◆ STATED EXERCISE
Rewrite the lines of the records as a numbered list, beginning with the line that contains "You are a computer-use agent." and continuing through the end of the records, and leave out any blank lines.

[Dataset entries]
────────────────────
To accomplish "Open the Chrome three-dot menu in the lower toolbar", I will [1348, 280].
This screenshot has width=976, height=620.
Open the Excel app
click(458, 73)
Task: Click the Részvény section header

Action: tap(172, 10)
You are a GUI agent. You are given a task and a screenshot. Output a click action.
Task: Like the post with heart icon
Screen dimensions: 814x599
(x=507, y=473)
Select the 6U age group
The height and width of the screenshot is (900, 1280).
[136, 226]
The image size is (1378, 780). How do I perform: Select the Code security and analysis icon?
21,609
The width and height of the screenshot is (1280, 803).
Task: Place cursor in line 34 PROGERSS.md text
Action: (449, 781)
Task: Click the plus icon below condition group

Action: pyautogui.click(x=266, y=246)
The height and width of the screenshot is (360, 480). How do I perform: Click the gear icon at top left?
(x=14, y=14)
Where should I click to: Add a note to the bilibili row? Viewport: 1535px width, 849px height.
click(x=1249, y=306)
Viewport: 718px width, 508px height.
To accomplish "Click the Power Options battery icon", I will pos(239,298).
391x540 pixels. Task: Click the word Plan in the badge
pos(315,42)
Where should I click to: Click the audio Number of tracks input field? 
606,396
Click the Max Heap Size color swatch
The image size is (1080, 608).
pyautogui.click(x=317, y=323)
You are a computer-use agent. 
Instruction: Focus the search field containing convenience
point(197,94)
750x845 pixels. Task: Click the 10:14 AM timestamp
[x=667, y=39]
────────────────────
◆ TASK OUTPUT
1. You are a computer-use agent. 
2. Instruction: Focus the search field containing convenience
3. point(197,94)
4. 750x845 pixels. Task: Click the 10:14 AM timestamp
5. [x=667, y=39]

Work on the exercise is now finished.